* _Task statement_:
Please tally the lines below that contain the word "computer" and reply with the total alone.

[Start of section]

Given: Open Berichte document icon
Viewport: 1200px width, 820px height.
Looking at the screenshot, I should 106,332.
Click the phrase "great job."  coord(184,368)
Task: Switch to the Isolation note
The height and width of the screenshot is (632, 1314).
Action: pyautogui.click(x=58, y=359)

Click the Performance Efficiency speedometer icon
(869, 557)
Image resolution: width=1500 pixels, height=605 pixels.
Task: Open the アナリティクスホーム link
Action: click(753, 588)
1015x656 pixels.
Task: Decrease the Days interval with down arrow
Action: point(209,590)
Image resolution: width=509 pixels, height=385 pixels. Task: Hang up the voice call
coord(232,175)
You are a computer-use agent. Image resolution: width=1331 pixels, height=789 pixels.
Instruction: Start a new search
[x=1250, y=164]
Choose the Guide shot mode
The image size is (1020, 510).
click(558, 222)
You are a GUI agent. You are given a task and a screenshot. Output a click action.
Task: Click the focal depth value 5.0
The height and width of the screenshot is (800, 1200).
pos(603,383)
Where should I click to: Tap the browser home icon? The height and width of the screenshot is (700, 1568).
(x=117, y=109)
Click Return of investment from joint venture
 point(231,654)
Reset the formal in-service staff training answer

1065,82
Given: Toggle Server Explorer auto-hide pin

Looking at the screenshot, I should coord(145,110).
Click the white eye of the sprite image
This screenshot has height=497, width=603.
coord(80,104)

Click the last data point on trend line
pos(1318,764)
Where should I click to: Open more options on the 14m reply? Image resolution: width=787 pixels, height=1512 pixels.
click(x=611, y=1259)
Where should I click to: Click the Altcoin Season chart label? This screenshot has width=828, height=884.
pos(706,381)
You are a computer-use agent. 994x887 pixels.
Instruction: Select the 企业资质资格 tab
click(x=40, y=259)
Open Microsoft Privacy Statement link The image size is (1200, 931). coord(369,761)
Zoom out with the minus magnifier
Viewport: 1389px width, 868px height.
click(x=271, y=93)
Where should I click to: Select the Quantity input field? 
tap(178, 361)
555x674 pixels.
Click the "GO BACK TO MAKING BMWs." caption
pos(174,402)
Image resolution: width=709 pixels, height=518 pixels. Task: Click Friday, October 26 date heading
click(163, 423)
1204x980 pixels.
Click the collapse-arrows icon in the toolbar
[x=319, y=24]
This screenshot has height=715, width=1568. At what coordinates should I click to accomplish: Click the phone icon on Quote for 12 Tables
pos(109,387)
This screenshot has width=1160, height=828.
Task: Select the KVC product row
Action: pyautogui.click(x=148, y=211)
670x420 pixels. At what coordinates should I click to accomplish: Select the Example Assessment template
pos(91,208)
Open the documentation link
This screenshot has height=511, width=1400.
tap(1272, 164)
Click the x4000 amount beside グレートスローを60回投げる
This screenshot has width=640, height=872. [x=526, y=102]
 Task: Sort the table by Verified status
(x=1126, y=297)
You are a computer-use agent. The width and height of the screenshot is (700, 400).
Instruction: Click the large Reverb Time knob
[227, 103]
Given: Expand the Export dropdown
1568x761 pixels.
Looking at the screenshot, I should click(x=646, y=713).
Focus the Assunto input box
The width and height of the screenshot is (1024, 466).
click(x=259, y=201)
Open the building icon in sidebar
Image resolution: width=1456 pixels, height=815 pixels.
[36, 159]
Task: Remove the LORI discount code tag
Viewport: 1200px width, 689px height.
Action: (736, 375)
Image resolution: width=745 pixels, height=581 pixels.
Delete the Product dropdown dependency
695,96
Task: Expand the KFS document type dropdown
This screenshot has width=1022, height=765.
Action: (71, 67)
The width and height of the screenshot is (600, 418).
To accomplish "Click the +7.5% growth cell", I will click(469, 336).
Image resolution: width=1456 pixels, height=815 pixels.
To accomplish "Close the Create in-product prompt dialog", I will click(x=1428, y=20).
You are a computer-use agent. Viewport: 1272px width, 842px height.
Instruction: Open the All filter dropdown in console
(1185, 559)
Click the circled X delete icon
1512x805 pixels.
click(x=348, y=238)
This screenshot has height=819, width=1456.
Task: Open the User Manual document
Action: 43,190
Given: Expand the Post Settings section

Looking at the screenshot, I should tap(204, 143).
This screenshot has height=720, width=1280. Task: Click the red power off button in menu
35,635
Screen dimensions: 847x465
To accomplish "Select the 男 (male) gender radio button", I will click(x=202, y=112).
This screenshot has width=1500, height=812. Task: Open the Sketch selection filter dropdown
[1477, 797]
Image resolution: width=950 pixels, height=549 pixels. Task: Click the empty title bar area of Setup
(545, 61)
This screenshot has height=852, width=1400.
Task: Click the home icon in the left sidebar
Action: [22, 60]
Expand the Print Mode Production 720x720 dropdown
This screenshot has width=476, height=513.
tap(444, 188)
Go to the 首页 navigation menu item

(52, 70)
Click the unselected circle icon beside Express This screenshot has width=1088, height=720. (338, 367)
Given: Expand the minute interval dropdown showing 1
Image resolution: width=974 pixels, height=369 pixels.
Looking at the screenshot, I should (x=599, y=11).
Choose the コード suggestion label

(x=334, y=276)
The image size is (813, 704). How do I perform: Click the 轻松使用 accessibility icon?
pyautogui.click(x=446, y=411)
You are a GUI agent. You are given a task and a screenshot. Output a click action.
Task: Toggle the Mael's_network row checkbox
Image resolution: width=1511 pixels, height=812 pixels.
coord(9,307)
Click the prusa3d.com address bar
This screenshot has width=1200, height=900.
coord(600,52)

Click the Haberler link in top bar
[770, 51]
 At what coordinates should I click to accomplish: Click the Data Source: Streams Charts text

[End of section]

* _Reply_:
4